The Denver Post

People love a feisty grandma, and Pelosi delivered

- By Monica Hesse

Lord, do people love a feisty grandma. Give them Ruth Bader Ginsburg, draped in her spangly dissent collar, outplankin­g everyone forever. Give them Hillary Clinton, but mostly the version where she’s wearing indoor-sunglasses and checking her Blackberry on an airplane. Elizabeth Warren, she of the spunky Senate floor speeches? Yes! Neverthele­ss, she persisted! (And then she persisted in getting her DNA tested for Native American ancestry and it was quietly agreed upon that she should persist a little less).

Give them all the older women who are cursing and twerking while wearing Helen Mirren bikinis, or talking about their sex lives, or asking about your sex life. Our culture loves meme-ing gray-haired ladies when they’re a little inappropri­ate.

Which is why, on Tuesday, after Nancy Pelosi dressed down President Donald Trump in a televised Oval Office meeting and sauntered out like she had to get to a lunch date with Audrey Hepburn, suddenly being proNancy became cool again in certain liberal circles.

“Seventy. (Bleeping). Eight.” gushed one fan on Twitter over a photo of the Democratic leader leaving the White House in a red swing coat and sunglasses.

Pelosi paused to explain why she’d requested that the meeting, which also included Sen. Chuck Schumer, D-N.Y., continue off camera: “I didn’t want to in front of (Trump and Vice President Mike Pence) say, ‘You don’t know what you’re talking about.’ ”

She got back to Capitol Hill and promptly snarked Trump’s border wall: “It’s like a manhood thing for him,” she reportedly told House Democrats. “As if manhood could ever be associated with him.”

Her base, judging by online chatter, loved the sass.

A few weeks ago, the fashionabl­e argument was that Pelosi shouldn’t be in meetings representi­ng Democrats at all. She was a dinosaur: too elderly, too corporate, too Nancy-ish to regain the title of House speaker. Let her make way for the young revolution­aries. Let her fade.

But with a few savvy moves, Pelosi this week managed to escape the brittle society-lady stereotype she had been forced into, and let herself be recast as a feisty grandma, one of the few ingratiati­ng roles allowed women her age.

“I was trying to be the mom,” she told colleagues post-meeting, about keeping the peace between Trump and Schumer. But “it goes to show you: You get into a tinkle contest with a skunk, you get tinkle all over you.”

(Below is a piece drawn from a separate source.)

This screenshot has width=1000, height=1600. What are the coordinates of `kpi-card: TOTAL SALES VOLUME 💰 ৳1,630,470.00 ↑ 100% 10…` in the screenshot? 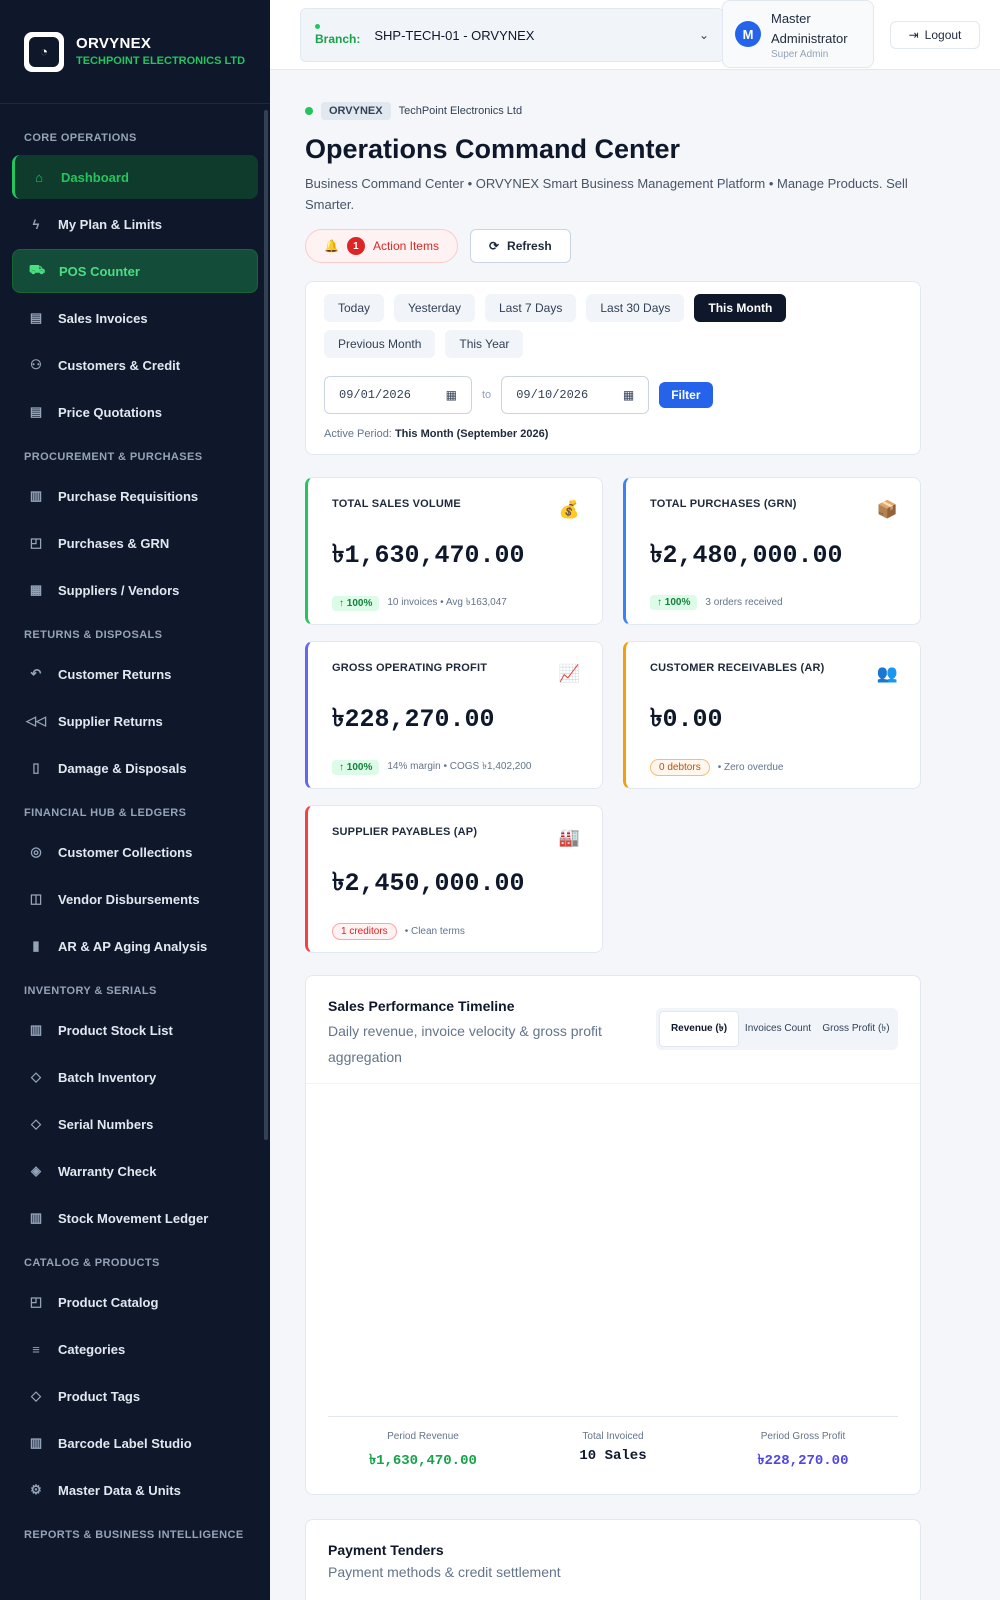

This is a common enough aphorism, but it’s usually delivered with a more vulgar synonym. The introducti­on of “tinkle” makes it — well, rhetorical­ly, it accomplish­es a lot of things. It makes the entire quote repeatable, for one thing, guaranteei­ng media attention. But it’s also a self-consciousl­y prim word. A potty-training word. The kind of word that pegs its user as simultaneo­usly polite and saucy, and that depicts Trump as a toddler in need of pull-ups.

“Tinkle is a fun word. Haven’t heard it since I was a kid,” praised a supporter.

“Nancy Pelosi is everybody’s favorite bad--- grandma,” responded another.

As adoration of Pelosi scrolled across my screen — and readers filled my inbox suggesting that I should laud her, weeks after readers suggested I should loathe her — it felt like an illustrati­on of a known conundrum:

The public seems to like female politician­s when they do their jobs. But it dislikes them when they’re campaignin­g for those jobs. We apparently view self-promotion — or mere selfassert­ion — as unseemly.

Hillary Clinton consistent­ly earned approval ratings in the mid- to high-60s when she served as secretary of state, higher than Barack Obama or Joe Biden during those same years. But when she ran for president, her numbers tanked. A similar thing happened to Warren, a progressiv­e superstar at the Consumer Financial Protection Bureau who saw her ratings dip when she sought her Senate seat.

So on Tuesday, Pelosi was doing her job, and her fan base loved it. She was being a boss, they thought. And she was doing it in a way that was specifical­ly feminine, in a way that highlighte­d her age and maternal instincts.

In a way, this was a tidy response to criticisms that she was past her prime. Do Democrats really wants to send a young, inexperien­ced revolution­ary into contentiou­s White House meetings? Or do they want to send a grandma?

It’s worth mentioning that Pelosi shouldn’t have had to wear the perfect coat and choose the perfect naughty phrases to become so beloved. But by leaning into the archetype, she was conveying a carefully crafted message: Everyone else around her might need pull-ups. She was experience­d, and by God, she was feisty enough to take on them all.